Design/methodology/approach
The authors propose reviews fine-grained classification (CFGC) and its related models such as CFGC1 for book group recommendation. These models can categorize reviews successively by function and role. Constructing the BERT-BiLSTM model to classify the reviews by function. The frequency characteristics of the reviews are mined by word frequency analysis, and the relationship between reviews and total book score is mined by correlation analysis. Then, the reviews are classified into three roles: celebrity, general and passerby. Finally, the authors can form user groups, mine group features and combine group features with book fine-grained ratings to make book group recommendations.
Findings
Overall, the best recommendations are made by Synopsis comments, with the accuracy, recall, F-value and Hellinger distance of 52.9%, 60.0%, 56.3% and 0.163, respectively.

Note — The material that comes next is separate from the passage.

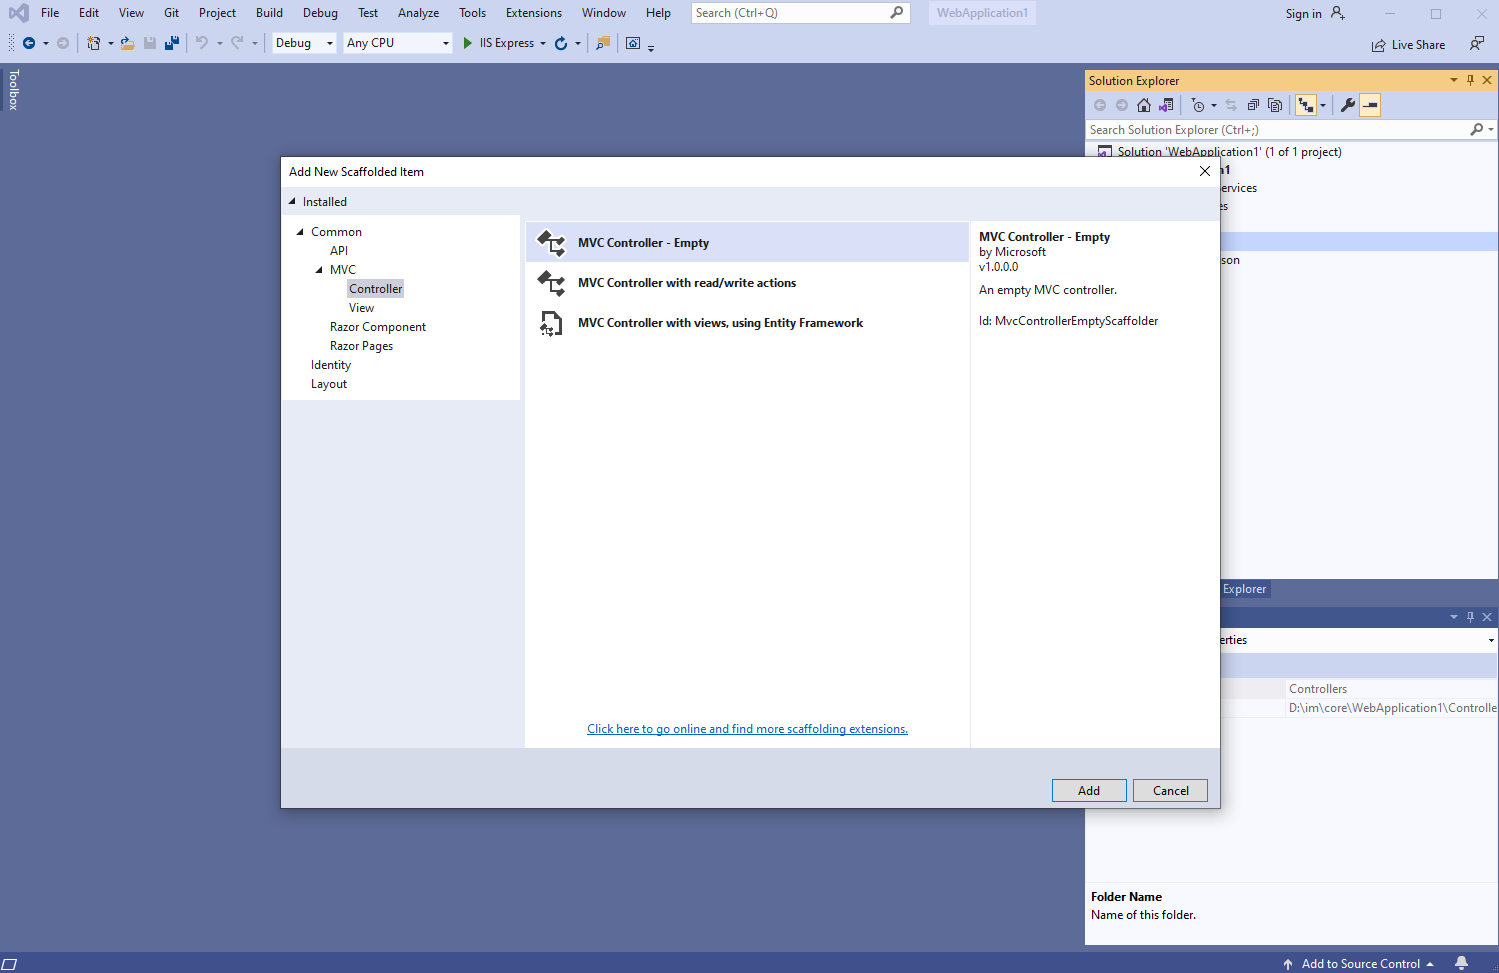Click the Save All toolbar icon
Screen dimensions: 1499x973
tap(172, 43)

The F1 index of the recommendations based on the author and the writing comments is improved by 2.5% and 0.4%, respectively, compared to the Synopsis comments.
Originality/value
Previous studies on book recommendation often recommend relevant books for users by mining the similarity between books, so the set of book recommendations recommended to users, especially to groups, always focuses on the few types. The proposed method can effectively ensure the diversity of recommendations by mining users’ tendency to different review attributes of books and recommending books for the groups. In addition, this study also investigates which types of reviews should be used to make book recommendations when targeting groups with specific tendencies.